▸ 任务 1
在下方关于选举集群状态的文本里,es中存储的数据有哪几种?请全部列出。

== 所给文本 ==

选举集群状态
es中存储的数据有一下几种,state元数据、lucene索引文件、translog事务日志
元数据信息可以分为:
- 集群层面的元信息-对应着metaData数据结构,主要是clusterUUid、settings、templates等
- 索引层面的元信息-对应着indexMetaData数据结构,主要存储分片数量、mappings索引字段映射等
- 分片层面的元信息-对应着shardStateMetaData,主要是version、indexUUid、主分片等
每个节点可能会有不同的集群状态,需要选择正确的元数据作为权威源数据。状态信息的管理在gatewayService中,它实现了ClusterStateListener接口,当选择完主节点后会发布一个集群状态task,触发回调方法clusterChanged
//恢复分片分配状态
performStateRecovery(enforceRecoverAfterTime, reason);
集群层和索引层元数据恢复在gateway模块完成
public void clusterChanged(final ClusterChangedEvent event) {
if (lifecycle.stoppedOrClosed()) {
return;
}
final ClusterState state = event.state();
//只有主节点才能执行
if (state.nodes().isLocalNodeElectedMaster() == false) {
// not our job to recover
return;
}
//已经执行过了集群状态和索引状态恢复了
if (state.blocks().hasGlobalBlock(STATE_NOT_RECOVERED_BLOCK) == false) {
// already recovered
return;
}
//这段省略主要是检查是否达到恢复状态条件
......

===
== 已存数据 ==

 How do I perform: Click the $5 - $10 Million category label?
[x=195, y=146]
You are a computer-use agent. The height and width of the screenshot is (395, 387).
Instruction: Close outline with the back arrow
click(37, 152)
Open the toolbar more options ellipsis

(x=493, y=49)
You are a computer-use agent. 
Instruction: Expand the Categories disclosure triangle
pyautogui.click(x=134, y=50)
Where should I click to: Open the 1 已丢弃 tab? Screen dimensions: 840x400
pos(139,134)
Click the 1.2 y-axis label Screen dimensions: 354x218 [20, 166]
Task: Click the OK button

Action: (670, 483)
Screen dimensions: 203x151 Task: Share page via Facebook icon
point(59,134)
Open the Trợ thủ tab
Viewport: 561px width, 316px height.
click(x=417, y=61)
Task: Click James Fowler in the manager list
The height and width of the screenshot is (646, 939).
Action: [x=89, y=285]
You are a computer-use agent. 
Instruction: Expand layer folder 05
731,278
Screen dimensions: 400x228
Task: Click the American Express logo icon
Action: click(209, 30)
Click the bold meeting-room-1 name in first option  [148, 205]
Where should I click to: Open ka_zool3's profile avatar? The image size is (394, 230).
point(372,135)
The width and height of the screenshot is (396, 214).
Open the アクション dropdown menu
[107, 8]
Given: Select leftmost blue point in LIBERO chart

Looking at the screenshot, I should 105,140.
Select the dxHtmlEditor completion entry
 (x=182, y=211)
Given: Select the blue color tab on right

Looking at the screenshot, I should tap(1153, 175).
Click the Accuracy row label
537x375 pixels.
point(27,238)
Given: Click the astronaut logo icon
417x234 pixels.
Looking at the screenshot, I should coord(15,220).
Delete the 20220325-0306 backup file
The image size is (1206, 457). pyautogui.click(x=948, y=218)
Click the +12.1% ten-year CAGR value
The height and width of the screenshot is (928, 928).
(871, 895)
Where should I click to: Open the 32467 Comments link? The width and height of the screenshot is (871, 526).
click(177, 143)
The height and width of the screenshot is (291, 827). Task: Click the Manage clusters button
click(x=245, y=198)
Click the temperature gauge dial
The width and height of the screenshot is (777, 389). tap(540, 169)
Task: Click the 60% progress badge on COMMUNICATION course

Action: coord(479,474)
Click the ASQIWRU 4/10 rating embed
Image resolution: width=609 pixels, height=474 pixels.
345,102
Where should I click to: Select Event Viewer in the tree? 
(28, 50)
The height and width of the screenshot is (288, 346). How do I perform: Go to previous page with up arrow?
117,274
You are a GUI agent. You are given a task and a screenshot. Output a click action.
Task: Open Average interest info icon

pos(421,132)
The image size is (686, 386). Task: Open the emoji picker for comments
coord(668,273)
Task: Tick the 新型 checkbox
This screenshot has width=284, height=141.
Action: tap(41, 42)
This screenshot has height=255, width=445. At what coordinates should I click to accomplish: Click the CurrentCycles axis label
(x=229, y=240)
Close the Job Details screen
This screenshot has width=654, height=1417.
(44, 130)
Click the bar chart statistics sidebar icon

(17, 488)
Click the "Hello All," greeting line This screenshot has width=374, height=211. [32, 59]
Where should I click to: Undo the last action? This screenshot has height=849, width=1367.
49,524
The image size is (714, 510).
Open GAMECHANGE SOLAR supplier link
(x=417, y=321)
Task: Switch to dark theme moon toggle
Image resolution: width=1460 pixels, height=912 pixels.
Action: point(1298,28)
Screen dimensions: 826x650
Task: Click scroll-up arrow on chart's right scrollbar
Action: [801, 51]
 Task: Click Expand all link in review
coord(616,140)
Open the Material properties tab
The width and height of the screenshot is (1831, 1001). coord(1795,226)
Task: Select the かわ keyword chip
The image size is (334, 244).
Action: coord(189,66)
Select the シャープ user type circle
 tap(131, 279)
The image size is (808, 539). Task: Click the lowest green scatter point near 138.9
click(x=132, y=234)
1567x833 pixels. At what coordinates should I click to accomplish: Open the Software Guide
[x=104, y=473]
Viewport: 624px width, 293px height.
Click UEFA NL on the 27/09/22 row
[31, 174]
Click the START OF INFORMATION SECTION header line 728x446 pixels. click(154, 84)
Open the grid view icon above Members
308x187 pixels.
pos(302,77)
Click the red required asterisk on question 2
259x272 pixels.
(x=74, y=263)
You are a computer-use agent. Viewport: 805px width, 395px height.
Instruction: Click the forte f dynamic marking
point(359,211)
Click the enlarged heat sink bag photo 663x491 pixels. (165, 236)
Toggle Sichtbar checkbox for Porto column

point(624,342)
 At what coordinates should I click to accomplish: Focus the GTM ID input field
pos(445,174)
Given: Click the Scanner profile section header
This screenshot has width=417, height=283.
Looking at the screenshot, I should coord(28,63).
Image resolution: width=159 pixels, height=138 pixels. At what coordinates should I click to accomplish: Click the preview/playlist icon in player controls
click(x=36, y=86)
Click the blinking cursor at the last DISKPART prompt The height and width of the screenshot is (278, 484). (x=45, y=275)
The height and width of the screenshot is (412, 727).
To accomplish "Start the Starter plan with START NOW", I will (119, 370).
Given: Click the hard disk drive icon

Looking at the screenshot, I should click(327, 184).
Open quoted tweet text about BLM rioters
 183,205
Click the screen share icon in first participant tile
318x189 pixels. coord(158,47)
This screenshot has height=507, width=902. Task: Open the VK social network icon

===

▸ 任务 2
请把数据行中从含有“The image size is (714, 510).”的那一行开始、到含有“(x=417, y=321)”的那一行结束的各行放入一个JSON字符串列表,首尾两行都算在内,每行对应一个字符串,空行不计。

▸ 解答 1
state元数据、lucene索引文件、translog事务日志

▸ 解答 2
[
  "The image size is (714, 510).",
  "Open GAMECHANGE SOLAR supplier link",
  "(x=417, y=321)"
]